### Assignment
Copy out exactly the lines from the one containing "Click the Tell non-profits bold text" through the end of the records, and no pictures.

Pixel coordinate grounding data
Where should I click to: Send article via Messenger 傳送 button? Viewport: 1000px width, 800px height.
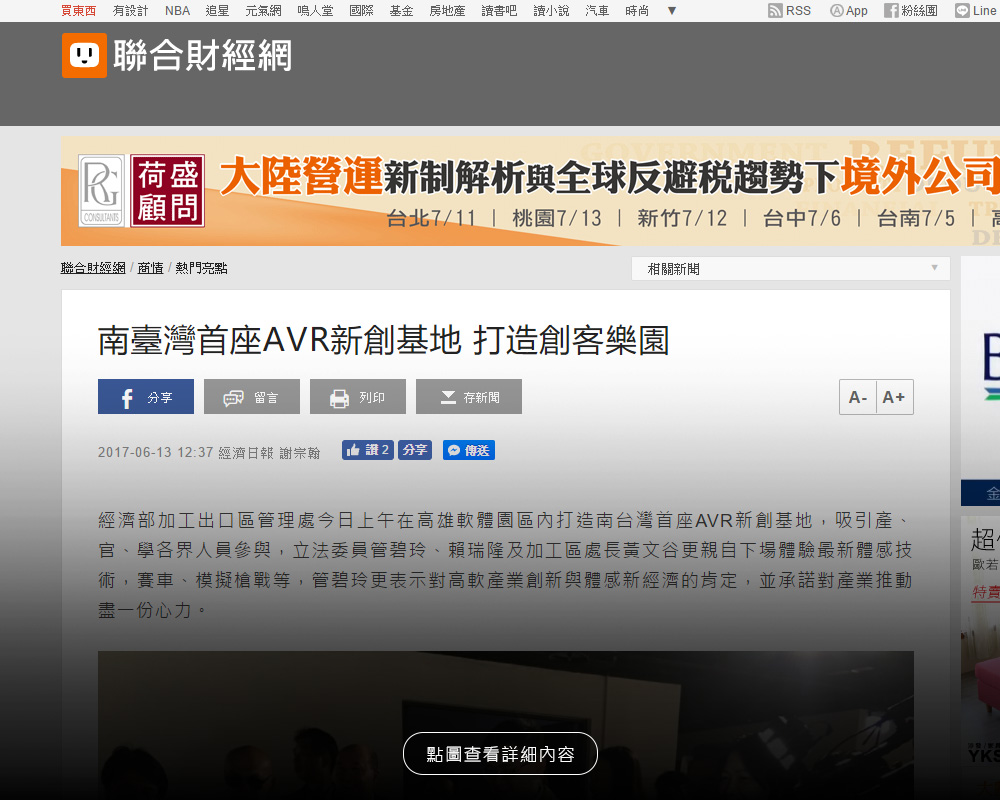tap(469, 450)
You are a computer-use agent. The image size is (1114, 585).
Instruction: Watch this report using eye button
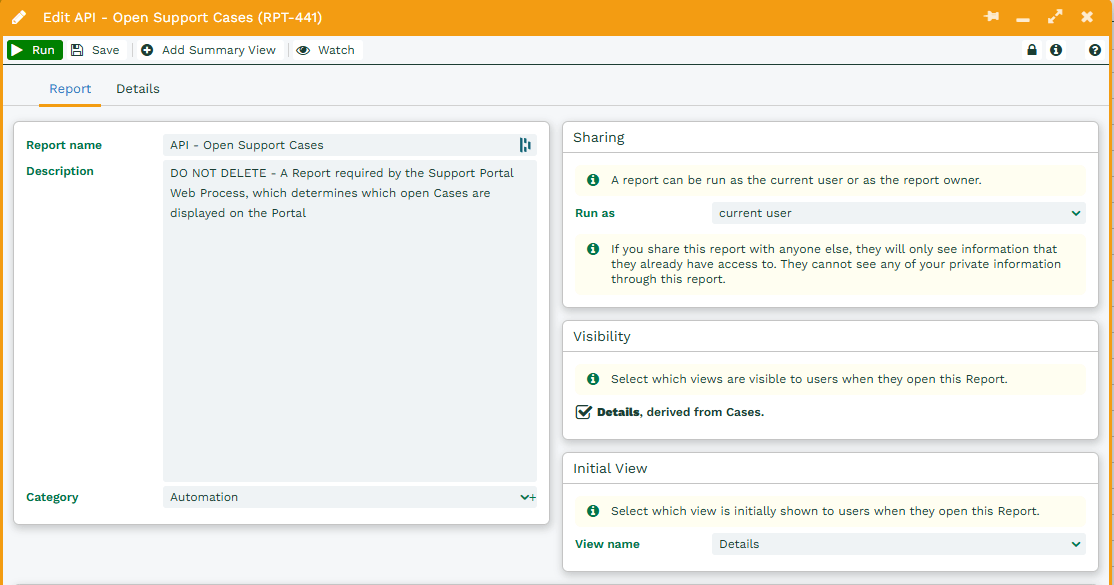(326, 50)
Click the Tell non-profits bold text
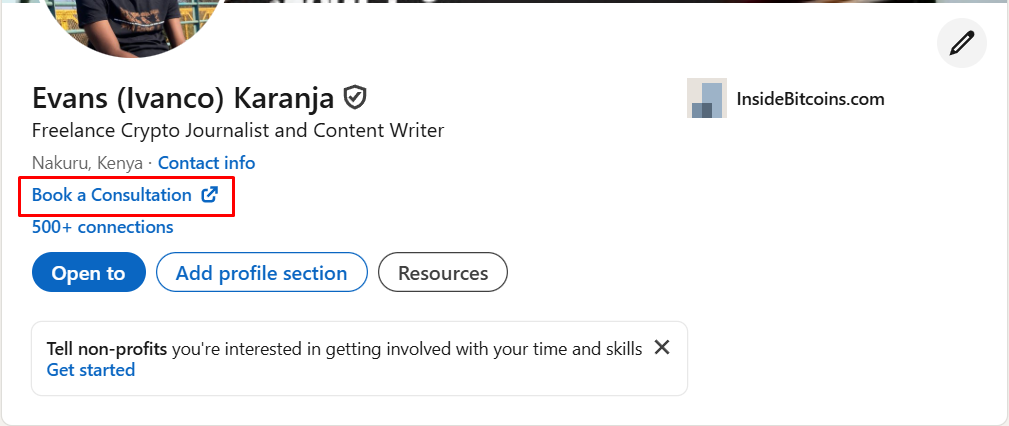This screenshot has width=1009, height=426. tap(106, 349)
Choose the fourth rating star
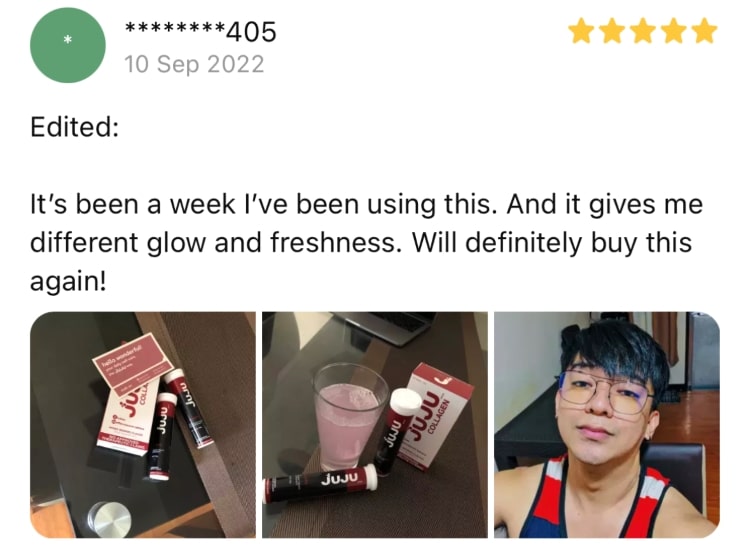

### Answer box
Click the Tell non-profits bold text
This screenshot has width=1009, height=426. tap(106, 349)
Choose the fourth rating star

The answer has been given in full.